- Education: Pedagogical University of Cracow Queens College (CUNY)
- Occupations: Historian, archivist, educator
- Known for: President of the Józef Piłsudski Institute of America
- Term: 2016–present
- Awards: Order of Merit of the Republic of Poland Medal of the Centennial of Regained Independence Medal of the National Education Commission

= Iwona Korga =

Polish-American historian, archivist and educator

Iwona Drąg-Korga (born July, 1967) is a Polish-American historian, archivist, educator, and the current President and Executive Director of the Józef Piłsudski Institute of America.

== Life ==
Iwona Drąg-Korga has lived in New York City since 1991.

She has been associated with the Józef Piłsudski Institute of America since 1995, first as a librarian and archivist, subsequently as deputy director, from 2005 as executive director, and since 2016 as president.

In 1991 she received a degree in history from the Pedagogical University of Kraków, and in 2004 a doctorate in humanities.

In 2008 she obtained a master's degree in information science and library science from Queens College, City University of New York.

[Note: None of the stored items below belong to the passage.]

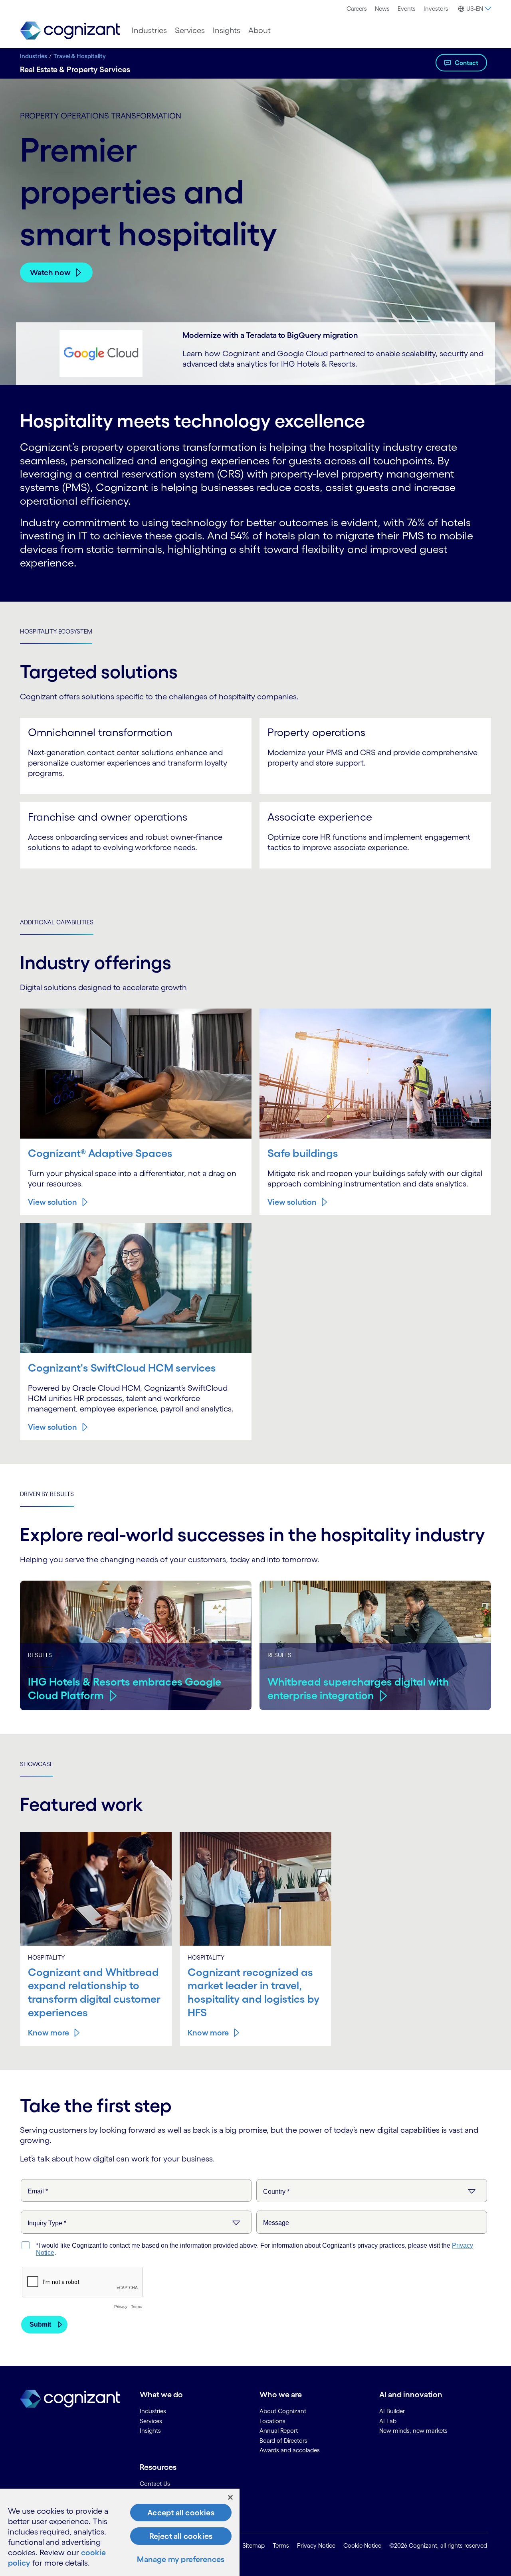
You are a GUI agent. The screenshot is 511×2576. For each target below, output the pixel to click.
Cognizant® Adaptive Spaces (100, 1153)
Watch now (50, 272)
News (382, 8)
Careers (357, 8)
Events (407, 8)
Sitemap (253, 2545)
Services (190, 30)
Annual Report (278, 2430)
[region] (120, 2532)
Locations (272, 2421)
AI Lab (387, 2421)
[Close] (230, 2497)
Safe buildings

Korga serves on the board of directors of the Polish & Slavic Federal Credit Union.

==Works==
In 2011 Korga published Poland Is Fighting!, a book discussing the World War II propaganda policies of the Polish Government-in-Exile toward American society.

==Honors==
In 2018 Korga received the Officer's Cross of the Order of Merit of the Republic of Poland from the President of Poland during a special ceremony at the Presidential Palace in Warsaw.

She was also awarded the Medal of the Centennial of Regained Independence and the Medal of the National Education Commission.